"É A VIDA, TEM QUE SER"



Maria de Lourdes, minha avó paterna, dizia que o pito era o seu amiguinho da solidão, embora morasse a duas quadras de nossa casa e trabalhasse num posto de saúde, localizado a poucos metros de seu apartamento, onde convivia com colegas, algumas amigas. 

Meu irmão Roberto foi o "adorado da vovó". Ele ficava amuado quando ela vinha de Uruguaiana e fazia escândalo de beijos e abraços na chegada. Éramos pequenos, meu irmão tinha uns 9 anos e eu adorava rir daquilo. A velha, malandra, sabendo que ele ficava envergonhado, fazia de propósito: "Adorado da vovó!" - E corria de braços abertos em direção a ele, que tentava escapar. 

Minha avó era “cartomante”. Não sei desde quando, mas, lembro dela tirando a sorte das pessoas, era assim que chamavam as atividades oraculistas com cartas. Usava um baralho espanhol, conhecido no Brasil como baralho de truco. Muitos levavam a sério, outros debochavam. E a vó não parecia se importar, nunca cobrou de ninguém para jogar as cartas, talvez nem se levasse tão a sério, nunca saberei. Ela parou, disso lembro bem, quando viu a morte do irmão, meu saudoso tio-avô, Ângelo, com quem convivi infância e adolescência. Era como um avô, mais chegado até do que o vô Belmonte, separado da vó. Houve isso também, ela foi uma mulher separada no tempo em que as mulheres de casamentos interrompidos eram vítimas de preconceito. E criou meu pai sozinha. Técnica de enfermagem. Fez cursos e trabalhou com Raio X, bem antes de vir transferida a Porto Alegre, por meio de uma manobra política. Era funcionária pública. 

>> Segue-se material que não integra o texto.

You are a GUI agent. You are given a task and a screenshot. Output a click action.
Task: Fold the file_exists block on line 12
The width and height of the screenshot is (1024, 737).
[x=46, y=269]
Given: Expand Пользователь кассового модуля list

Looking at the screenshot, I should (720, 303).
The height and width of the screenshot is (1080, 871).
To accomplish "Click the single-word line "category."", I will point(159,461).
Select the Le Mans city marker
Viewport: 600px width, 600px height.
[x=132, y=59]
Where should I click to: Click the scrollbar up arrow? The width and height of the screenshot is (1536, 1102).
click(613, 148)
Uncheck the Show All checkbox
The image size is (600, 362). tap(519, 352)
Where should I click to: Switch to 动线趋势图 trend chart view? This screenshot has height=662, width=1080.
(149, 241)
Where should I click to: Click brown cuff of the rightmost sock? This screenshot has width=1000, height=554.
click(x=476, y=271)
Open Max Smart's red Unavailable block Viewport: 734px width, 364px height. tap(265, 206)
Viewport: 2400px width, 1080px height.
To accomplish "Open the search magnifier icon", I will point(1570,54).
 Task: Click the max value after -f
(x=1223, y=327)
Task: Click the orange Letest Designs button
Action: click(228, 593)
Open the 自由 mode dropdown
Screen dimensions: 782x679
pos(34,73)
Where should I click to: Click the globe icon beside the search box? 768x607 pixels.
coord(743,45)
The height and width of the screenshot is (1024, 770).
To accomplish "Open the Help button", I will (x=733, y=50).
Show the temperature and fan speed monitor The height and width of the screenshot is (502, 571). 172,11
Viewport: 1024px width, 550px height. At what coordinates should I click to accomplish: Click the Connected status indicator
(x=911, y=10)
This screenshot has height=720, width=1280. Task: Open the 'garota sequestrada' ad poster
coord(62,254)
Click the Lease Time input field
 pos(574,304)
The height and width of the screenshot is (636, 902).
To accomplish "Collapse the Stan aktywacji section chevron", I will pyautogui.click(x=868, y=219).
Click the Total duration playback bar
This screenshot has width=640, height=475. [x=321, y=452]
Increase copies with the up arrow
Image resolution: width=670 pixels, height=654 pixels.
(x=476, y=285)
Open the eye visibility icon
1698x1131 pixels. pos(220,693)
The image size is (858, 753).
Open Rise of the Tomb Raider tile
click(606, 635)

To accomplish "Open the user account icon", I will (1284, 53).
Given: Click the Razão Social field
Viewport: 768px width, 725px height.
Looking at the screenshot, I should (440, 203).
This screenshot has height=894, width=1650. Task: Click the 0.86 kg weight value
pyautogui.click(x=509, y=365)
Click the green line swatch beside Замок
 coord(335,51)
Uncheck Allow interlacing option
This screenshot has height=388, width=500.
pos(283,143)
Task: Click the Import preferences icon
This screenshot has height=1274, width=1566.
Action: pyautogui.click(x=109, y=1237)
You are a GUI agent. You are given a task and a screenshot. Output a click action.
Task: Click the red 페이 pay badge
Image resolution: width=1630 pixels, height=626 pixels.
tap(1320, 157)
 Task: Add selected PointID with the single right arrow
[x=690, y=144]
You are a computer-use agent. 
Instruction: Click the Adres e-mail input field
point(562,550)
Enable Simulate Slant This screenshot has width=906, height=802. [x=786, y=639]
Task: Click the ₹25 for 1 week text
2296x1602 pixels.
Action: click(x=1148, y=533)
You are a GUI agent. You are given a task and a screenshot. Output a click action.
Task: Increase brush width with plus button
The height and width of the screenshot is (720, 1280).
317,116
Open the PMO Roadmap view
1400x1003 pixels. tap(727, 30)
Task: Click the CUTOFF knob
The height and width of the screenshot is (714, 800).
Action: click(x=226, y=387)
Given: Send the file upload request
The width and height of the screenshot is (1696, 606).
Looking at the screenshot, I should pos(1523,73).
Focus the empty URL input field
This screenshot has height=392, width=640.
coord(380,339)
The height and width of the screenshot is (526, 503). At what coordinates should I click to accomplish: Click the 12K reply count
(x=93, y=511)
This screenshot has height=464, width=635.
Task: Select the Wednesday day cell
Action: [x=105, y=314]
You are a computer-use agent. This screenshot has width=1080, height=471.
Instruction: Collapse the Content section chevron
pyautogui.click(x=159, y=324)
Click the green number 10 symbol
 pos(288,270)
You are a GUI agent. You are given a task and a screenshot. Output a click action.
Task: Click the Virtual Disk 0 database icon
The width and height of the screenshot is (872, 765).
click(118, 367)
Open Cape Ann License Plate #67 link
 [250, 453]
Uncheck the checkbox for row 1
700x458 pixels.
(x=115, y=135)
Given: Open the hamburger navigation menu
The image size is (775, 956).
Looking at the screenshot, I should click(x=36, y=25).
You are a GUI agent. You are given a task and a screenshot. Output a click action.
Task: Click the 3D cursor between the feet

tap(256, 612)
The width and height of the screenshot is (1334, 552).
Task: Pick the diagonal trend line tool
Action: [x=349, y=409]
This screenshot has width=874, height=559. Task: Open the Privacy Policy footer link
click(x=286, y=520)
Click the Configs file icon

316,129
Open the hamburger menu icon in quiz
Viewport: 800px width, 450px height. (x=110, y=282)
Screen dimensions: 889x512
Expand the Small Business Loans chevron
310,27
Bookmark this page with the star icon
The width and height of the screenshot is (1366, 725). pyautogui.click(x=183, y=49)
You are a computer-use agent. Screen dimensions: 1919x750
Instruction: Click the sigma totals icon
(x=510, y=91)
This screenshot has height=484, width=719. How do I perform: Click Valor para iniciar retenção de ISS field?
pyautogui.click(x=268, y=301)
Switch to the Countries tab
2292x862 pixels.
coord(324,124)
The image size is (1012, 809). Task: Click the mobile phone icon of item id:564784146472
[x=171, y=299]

Depois de aposentada e morando perto de nossa casa, tinha então quase 70, sofreu uma queda. Quebrou a perna direita, operou, fixou pinos, perdeu um tanto da mobilidade e foi morar conosco. Eu ainda estava na casa de meus pais e passamos a conviver. O "adorado" morava sozinho, e quem estava ali para ajudá-la a fazer as coisas era eu (o Roberto recém-formado, ou no final da faculdade, não lembro com exatidão).

Por óbvio, com o tempo nos tornamos bem chegados e até cúmplices, eu e a velha. Ela me dava uns pilas, eu fingia que não percebia quando “me roubava” cigarros. Nem tragava direito; acendia, dava uns tapas e logo esmagava no cinzeiro. À noite, quando eu inventava comidas tipo carreteiro, ou arroz com linguiça, logo se apresentava na cozinha e ficava a postos. Apesar da recomendação médica em contrário, e da pressão de meus pais também, ela comia de tudo e os exames sempre davam em nada. Dê-lhe linguiça, salsicha, nacos de queijo, batata frita e não dava nada. Colesterol de atleta. Essas escapadelas gastronômicas, via de regra, ocorriam quando os meus pais viajavam à praia e nós dois tomávamos conta. 

Não tenho certeza, acho que ela morou conosco uma década e meia. Desse tempo, dez anos eu estava junto, dos meus 14 aos 24 anos. Ela gostava de ficar à janela, sabia todos os movimentos da rua. E assistia novelas, era eu quem ajeitava a sintonia fina da tevê (bairro Ipanema nunca pegou direito o sinal aberto, nós tampouco tivemos antena externa, salvo quando surgiram os canais UHF para MTV e TVCOM). A vó cismava com algumas de minhas namoradas, outras ela gostava e houve duas ou três que apelidou. “A Fiapo tá no portão”. Fiapo por magra. Ela tinha isso também, esse humor maldosinho que herdei.

Já no final da vida, pouco antes de ir para uma clínica, porque já estava precisando de cuidados profissionais, intensificou a reprodução de uma de suas frases prediletas, sempre para explicar os desígnios e fatalidades, felicidades e tristezas que passamos ao longo da caminhada terrena: "É a vida, tem que ser". 

Vó Lourdes morreu quando o meu sobrinho João Pedro, hoje com 22 anos, era recém-nascido. Eu anunciei a morte dela na família, avisei com uma semana de antecedência e, muito por causa disso, eu e o Roberto fomos visitá-la na clínica pela última vez. E foi batata, estava mesmo pela hora da morte, embora não houvesse doença, apenas velhice com todas as limitações e remédios que traz.  

Dia 8 de março, se viva estivesse, vó Lourdes teria feito 104 anos.